_What the task asks:_ Return only the stretch of the material below that begins with the line containing "Instruction: Click the 登出 logout icon" and ends with the line containing "The height and", exactly; both of those lines belong to it.

Start of Input

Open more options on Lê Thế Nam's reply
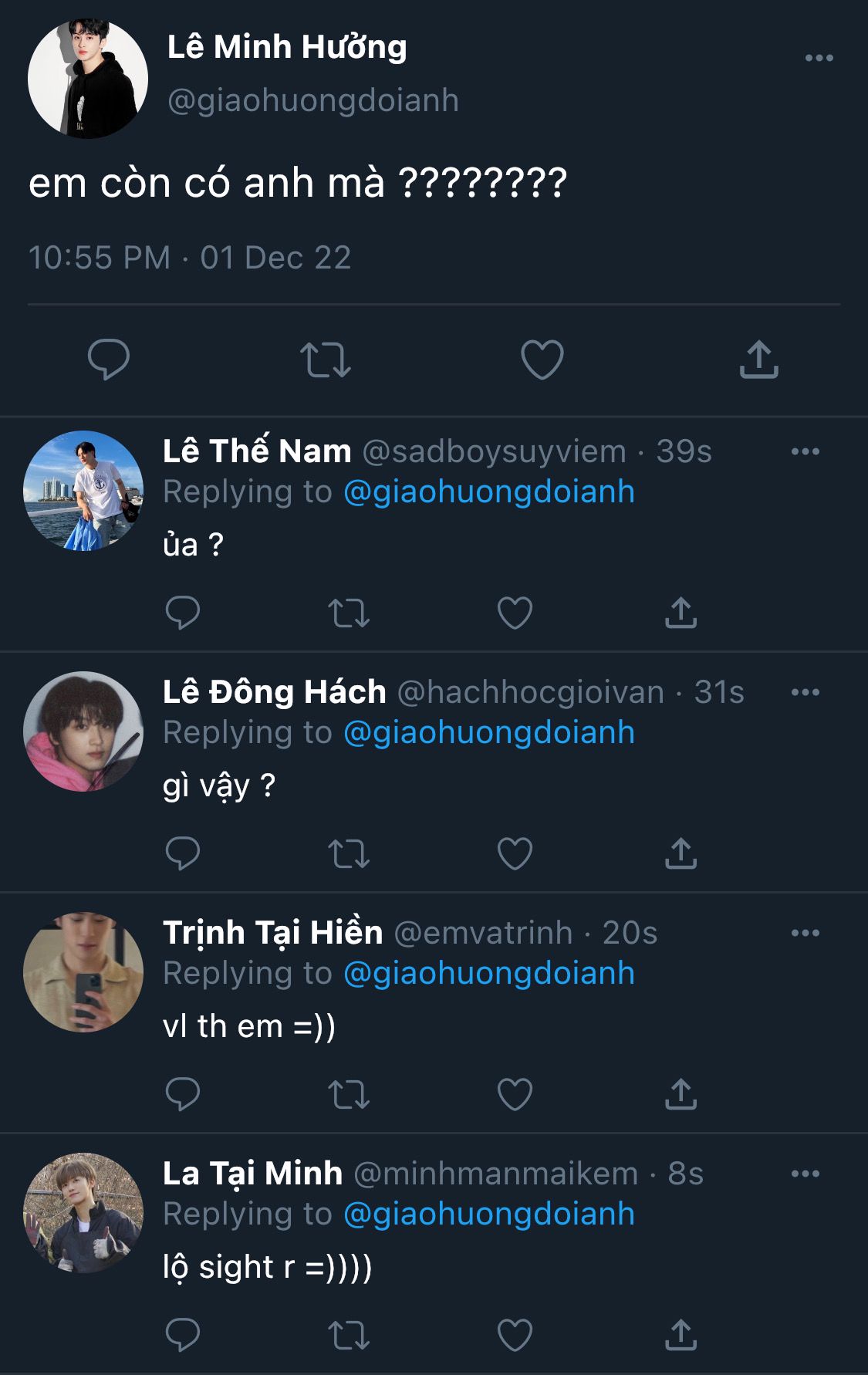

End of Input
Start of Input

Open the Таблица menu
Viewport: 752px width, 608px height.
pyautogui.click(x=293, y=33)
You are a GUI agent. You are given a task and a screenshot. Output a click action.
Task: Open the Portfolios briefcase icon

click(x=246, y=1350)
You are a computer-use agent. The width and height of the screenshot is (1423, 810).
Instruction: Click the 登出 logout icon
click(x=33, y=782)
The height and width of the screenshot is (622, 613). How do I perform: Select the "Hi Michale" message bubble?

End of Input

_Task solution:_
Instruction: Click the 登出 logout icon
click(x=33, y=782)
The height and width of the screenshot is (622, 613). How do I perform: Select the "Hi Michale" message bubble?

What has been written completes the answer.